GOAL OF THE EXERCISE – With the line containing "You are a computer-use agent." as the start and the line containing "Instruction: Click the" as the end, transcribe that span of the entries below exactly, including both.

DATA SHOWN –

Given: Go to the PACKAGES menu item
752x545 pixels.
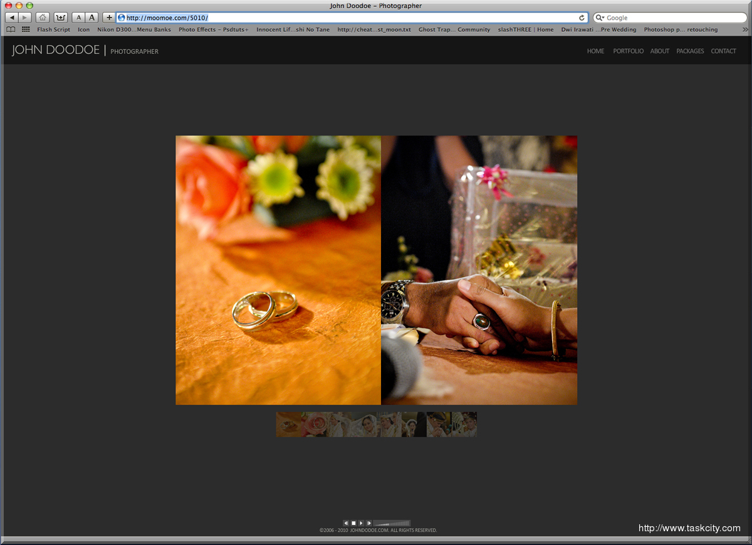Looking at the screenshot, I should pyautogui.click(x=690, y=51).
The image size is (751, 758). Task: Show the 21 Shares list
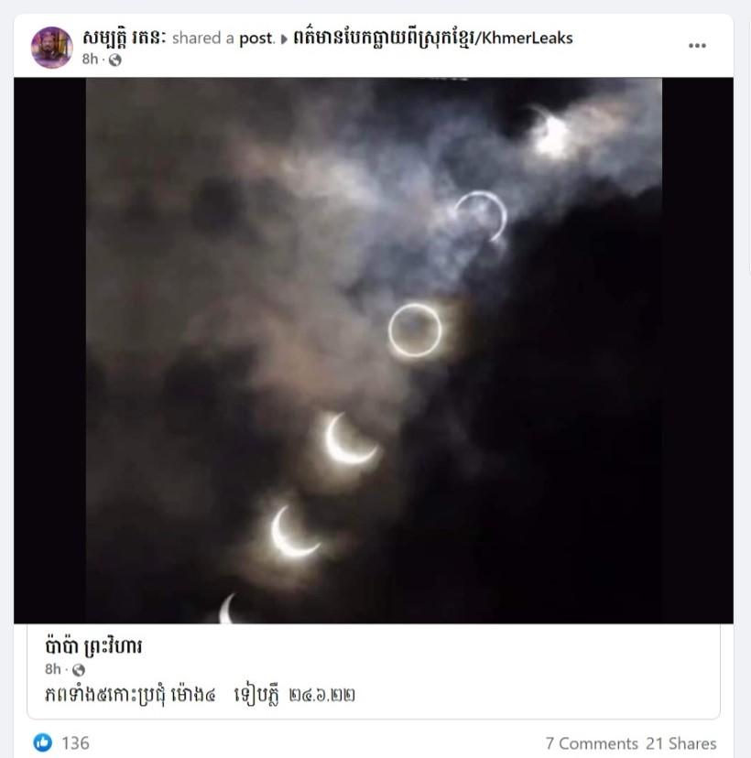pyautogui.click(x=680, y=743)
---
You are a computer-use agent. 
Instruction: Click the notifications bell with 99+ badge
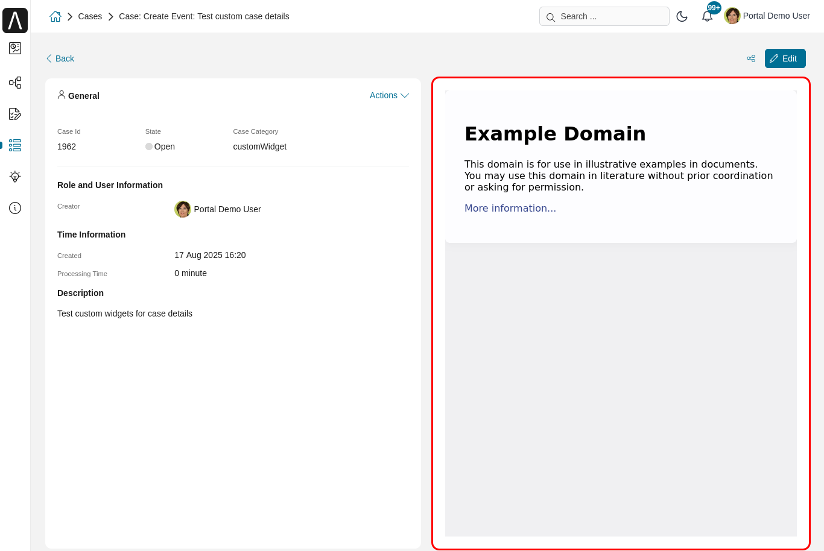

WRITTEN SOLUTION –
You are a computer-use agent. 
Instruction: Click the notifications bell with 99+ badge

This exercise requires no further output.